:: Work to complete ::
Output all of the records exactly, word for word.

Start of Data extract

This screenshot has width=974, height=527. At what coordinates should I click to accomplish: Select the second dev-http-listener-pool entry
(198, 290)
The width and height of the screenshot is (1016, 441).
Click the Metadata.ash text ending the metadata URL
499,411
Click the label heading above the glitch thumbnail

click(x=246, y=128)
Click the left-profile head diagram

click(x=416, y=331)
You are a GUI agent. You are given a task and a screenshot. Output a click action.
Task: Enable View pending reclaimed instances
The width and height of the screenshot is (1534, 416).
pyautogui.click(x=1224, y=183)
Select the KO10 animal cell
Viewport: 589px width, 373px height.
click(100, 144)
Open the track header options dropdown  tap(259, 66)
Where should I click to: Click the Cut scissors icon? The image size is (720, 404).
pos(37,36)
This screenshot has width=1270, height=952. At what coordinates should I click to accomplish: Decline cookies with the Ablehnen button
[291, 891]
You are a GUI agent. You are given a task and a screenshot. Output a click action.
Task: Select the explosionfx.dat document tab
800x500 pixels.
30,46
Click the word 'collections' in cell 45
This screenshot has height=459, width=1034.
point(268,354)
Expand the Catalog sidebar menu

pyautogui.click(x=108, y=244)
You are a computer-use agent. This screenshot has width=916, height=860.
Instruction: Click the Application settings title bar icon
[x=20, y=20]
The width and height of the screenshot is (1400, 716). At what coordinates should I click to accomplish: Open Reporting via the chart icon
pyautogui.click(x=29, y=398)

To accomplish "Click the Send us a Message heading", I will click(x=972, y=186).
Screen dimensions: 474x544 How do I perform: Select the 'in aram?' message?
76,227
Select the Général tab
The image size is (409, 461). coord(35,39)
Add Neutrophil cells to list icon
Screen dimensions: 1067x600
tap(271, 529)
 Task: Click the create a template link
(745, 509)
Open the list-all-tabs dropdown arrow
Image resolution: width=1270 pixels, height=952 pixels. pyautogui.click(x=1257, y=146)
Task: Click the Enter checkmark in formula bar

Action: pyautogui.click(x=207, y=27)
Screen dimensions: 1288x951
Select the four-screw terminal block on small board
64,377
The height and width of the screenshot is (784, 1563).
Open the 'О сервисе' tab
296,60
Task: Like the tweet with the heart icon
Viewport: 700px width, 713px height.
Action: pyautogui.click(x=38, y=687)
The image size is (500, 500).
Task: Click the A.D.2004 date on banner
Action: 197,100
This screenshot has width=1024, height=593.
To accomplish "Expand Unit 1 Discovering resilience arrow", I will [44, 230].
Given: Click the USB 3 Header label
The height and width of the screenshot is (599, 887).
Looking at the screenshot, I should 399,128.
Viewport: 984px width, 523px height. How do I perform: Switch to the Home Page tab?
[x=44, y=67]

End of Data extract

:: Result of the exercise ::
This screenshot has width=974, height=527. At what coordinates should I click to accomplish: Select the second dev-http-listener-pool entry
(198, 290)
The width and height of the screenshot is (1016, 441).
Click the Metadata.ash text ending the metadata URL
499,411
Click the label heading above the glitch thumbnail

click(x=246, y=128)
Click the left-profile head diagram

click(x=416, y=331)
You are a GUI agent. You are given a task and a screenshot. Output a click action.
Task: Enable View pending reclaimed instances
The width and height of the screenshot is (1534, 416).
pyautogui.click(x=1224, y=183)
Select the KO10 animal cell
Viewport: 589px width, 373px height.
click(100, 144)
Open the track header options dropdown  tap(259, 66)
Where should I click to: Click the Cut scissors icon? The image size is (720, 404).
pos(37,36)
This screenshot has width=1270, height=952. At what coordinates should I click to accomplish: Decline cookies with the Ablehnen button
[291, 891]
You are a GUI agent. You are given a task and a screenshot. Output a click action.
Task: Select the explosionfx.dat document tab
800x500 pixels.
30,46
Click the word 'collections' in cell 45
This screenshot has height=459, width=1034.
point(268,354)
Expand the Catalog sidebar menu

pyautogui.click(x=108, y=244)
You are a computer-use agent. This screenshot has width=916, height=860.
Instruction: Click the Application settings title bar icon
[x=20, y=20]
The width and height of the screenshot is (1400, 716). At what coordinates should I click to accomplish: Open Reporting via the chart icon
pyautogui.click(x=29, y=398)

To accomplish "Click the Send us a Message heading", I will click(x=972, y=186).
Screen dimensions: 474x544 How do I perform: Select the 'in aram?' message?
76,227
Select the Général tab
The image size is (409, 461). coord(35,39)
Add Neutrophil cells to list icon
Screen dimensions: 1067x600
tap(271, 529)
 Task: Click the create a template link
(745, 509)
Open the list-all-tabs dropdown arrow
Image resolution: width=1270 pixels, height=952 pixels. pyautogui.click(x=1257, y=146)
Task: Click the Enter checkmark in formula bar

Action: pyautogui.click(x=207, y=27)
Screen dimensions: 1288x951
Select the four-screw terminal block on small board
64,377
The height and width of the screenshot is (784, 1563).
Open the 'О сервисе' tab
296,60
Task: Like the tweet with the heart icon
Viewport: 700px width, 713px height.
Action: pyautogui.click(x=38, y=687)
The image size is (500, 500).
Task: Click the A.D.2004 date on banner
Action: 197,100
This screenshot has width=1024, height=593.
To accomplish "Expand Unit 1 Discovering resilience arrow", I will [44, 230].
Given: Click the USB 3 Header label
The height and width of the screenshot is (599, 887).
Looking at the screenshot, I should 399,128.
Viewport: 984px width, 523px height. How do I perform: Switch to the Home Page tab?
[x=44, y=67]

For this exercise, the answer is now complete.